Role of medical personnel in interrogation should be clarified to avoid complicity in torture
FRIDAY, Jan. 23 (HealthDay News) -- Despite the fact that the Declaration of Tokyo condemns the participation of medical personnel in torture and inhumane treatment, there are key areas in which the declaration should be strengthened, according to an article published in the Jan. 24 issue of The Lancet.
Steven H. Miles, M.D., of the University of Minnesota in Minneapolis, and Alfred M. Freedman, of New York Medical College in New York City, write that the declaration should provide clearer definitions of torture and abuse to avoid creating legal loopholes for prisoner abuse, and should be more explicit in its guidance on recording of abuse-related trauma.
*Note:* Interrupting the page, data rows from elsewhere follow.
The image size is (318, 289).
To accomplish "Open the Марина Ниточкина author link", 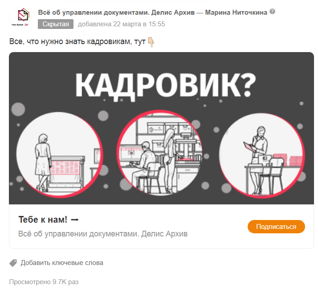I will coord(236,12).
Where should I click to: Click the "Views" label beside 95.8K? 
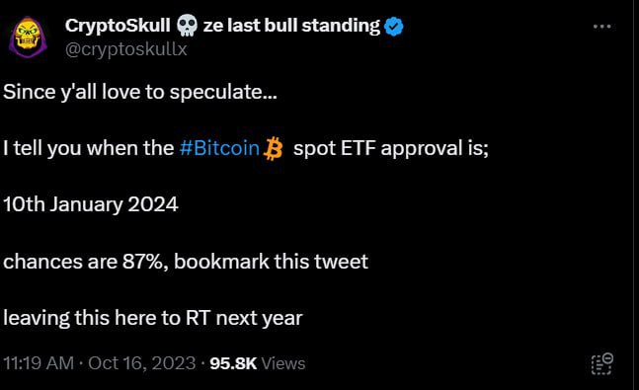point(283,363)
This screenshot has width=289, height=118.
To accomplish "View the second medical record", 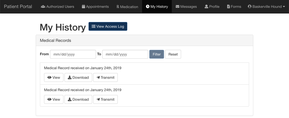I will tap(54, 99).

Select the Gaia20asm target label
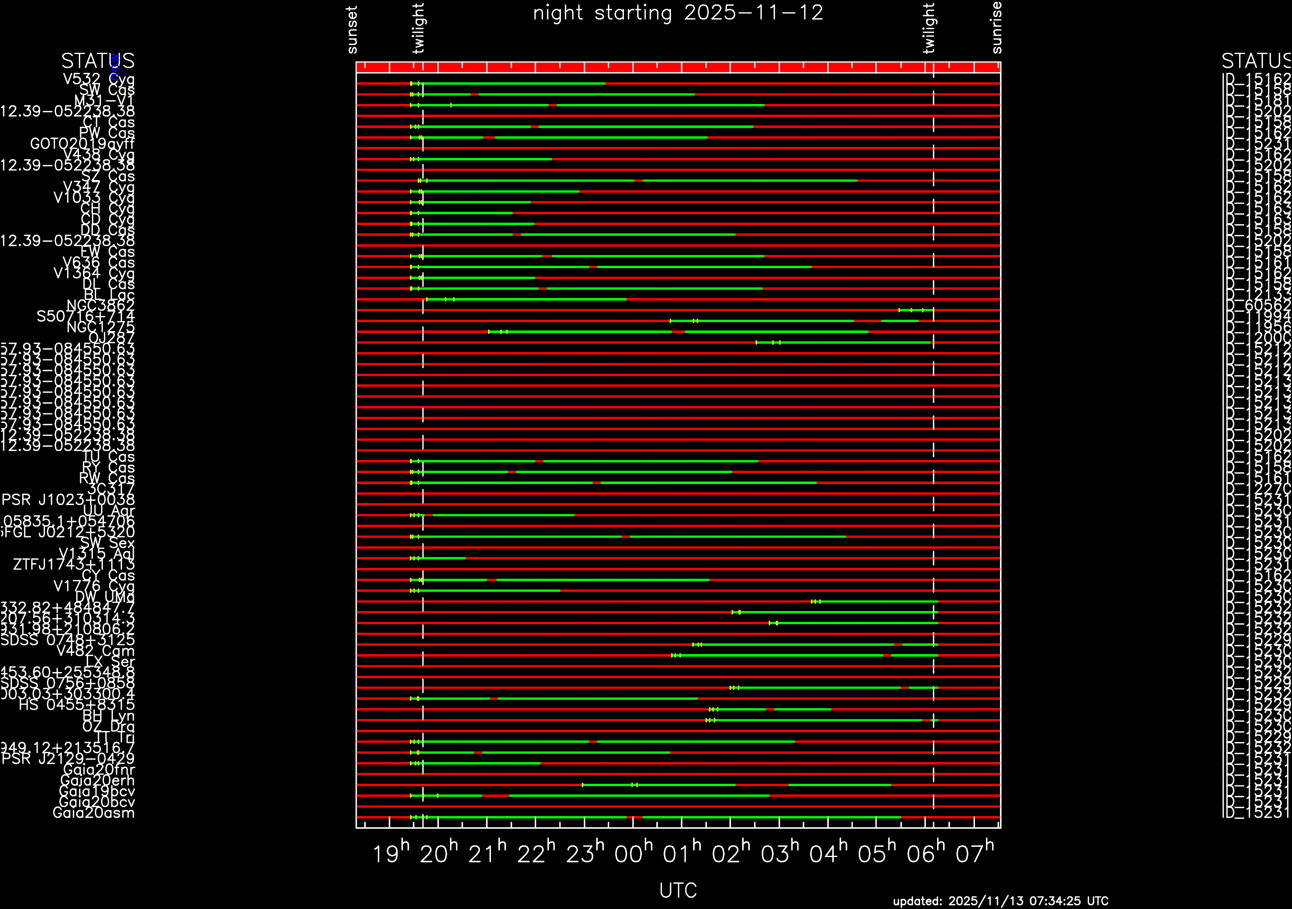(93, 813)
The declaration should also enshrine criminal and professional liability, with no statute of limitations, for any physician abetting prisoner abuse, and should be written in language that is simple enough for a person with 12 years' education to understand, rather than the current more linguistically complex form, the authors state.
"The medical community is key to the campaign against torture," Miles and Freedman write. "Governments that practice torture need complicity of prison medical personnel. Furthermore, a profound link exists between domestic torture and worldwide medical solidarity against torture. A physician community that acquiesces to abuses by its members undermines its credibility in protesting against foreign medical communities or colleagues who abet torture."